On the other hand, the League of Matteo Salvini reached around 18%, evolving from a regional movement – the former “Northern” League – to a national party. Brothers of Italy scored around 4%. The three parties – in particular the M5S and the League – represent different types of populism, which makes Italy an interesting case.

2. Unsurprisingly, the big success of populist movements was coupled with the worst results ever of the two mainstream parties

Within the centre-right – which came out of the elections as the winning coalition with around 37% of the vote – the League was larger than Berlusconi’s party for the first time, and Salvini is now laying claim to the leadership of the coalition. Such a result would make it more difficult for the moderate elements of the centre-right to avoid far-right shifts in its internal balances. This is especially true on subjects like migration, security and commitment to the European Union and the Eurozone.

On the other side of the political spectrum, Matteo Renzi’s Democratic Party fell from the 40% achieved in the 2014 European Elections to less than 20%. A massive failure which is worse than anybody (including Renzi himself) could have ever imagined and which is coherent with the general trend that many centre-left, social-democrat parties are currently experiencing across Europe and beyond.

What is the future of mainstream parties in general? Italy is not alone in dealing with this dilemma. 

3. Besides the rise of populism and the crisis of traditional parties, the current Italian electoral law delivered a hung Parliament with no clear solutions 

Indeed, at present neither the M5S nor the centre-right coalition have the majority required for forming a stable government (estimated to 40%). With so much political fragmentation, it was clear from the beginning that such a system would have not helped in delivering a clear outcome.

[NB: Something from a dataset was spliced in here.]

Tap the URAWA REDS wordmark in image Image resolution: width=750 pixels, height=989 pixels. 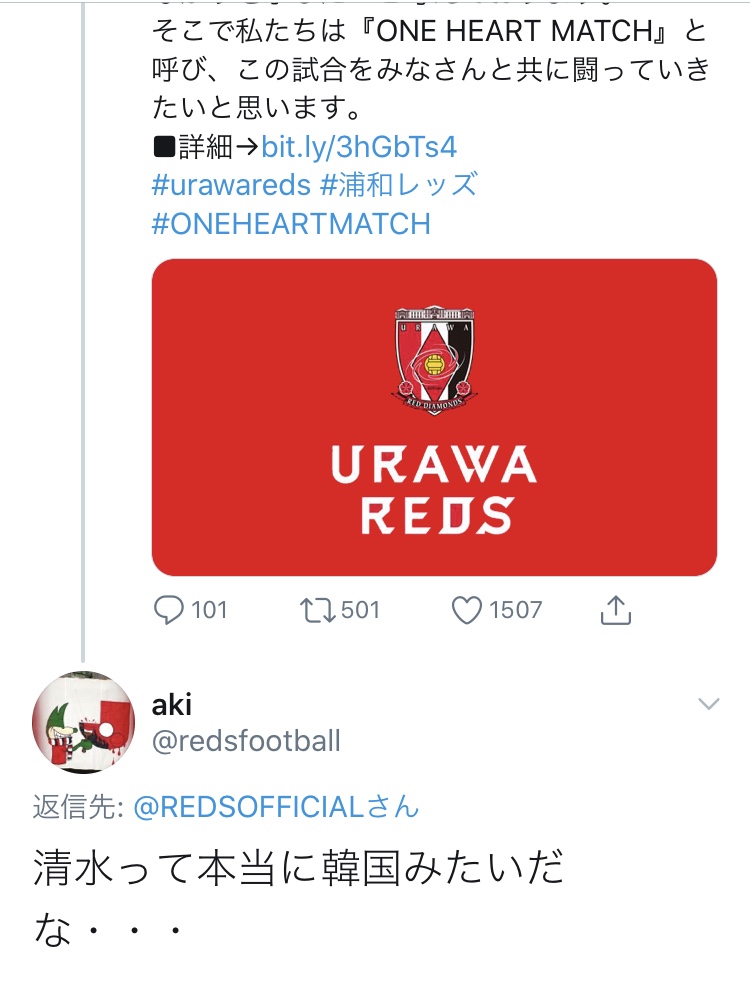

What’s next? Nobody knows. According to the Italian Constitution, the situation is now in the hands of the President of the Republic, Sergio Mattarella, who will meet with all the parties and see if there is a viable solution or if new elections must be called. Among many uncertainties, the only certainty is that both the Five Star Movement – as the winning party – and the League – as the major shareholder in the winning centre-right coalition – will play an important role in what is expected to be a long process of negotiations. 

Indeed, Italian voters sent a very clear message that Mattarella will have to take into consideration in the exercise of his constitutional powers. Given the absence of a clear winner and majority, it is possible that the President of the Republic, before taking any decision, decides to wait at least until the election of the Presidents of the two Chambers – scheduled on March 23 – and see if there is clear evidence of a possible stable majority in the Parliament.

Everything will depend on the availability of the main players to make compromises and on their ability to put together a wider majority.

The whole process will probably take some time. In this sense, Italy is facing political challenges that other European democracies have also been facing.  It is too early to make more precise predictions and, at this stage, any speculations on possible scenarios could easily prove wrong. Everything will depend on the availability of the main players to make compromises and on their ability to put together a wider majority.

Both the M5S and the League seem open to dialogue: yet, they remain firm in their positions and they cannot take the risk of betraying their respective electorate by consenting to any “inciucio” (deal done under the table, particularly with rivals). The margin of manoeuvre is very narrow. European and international partners are watching Italian developments carefully.

Italy could come up with a solution which keeps populist initiatives under rational control. On the other hand, a deeper focus on national interest and a changed attitude towards external partners could also emerge. Is this the beginning of Italy’s “Third Republic”? It seems that the transition has begun.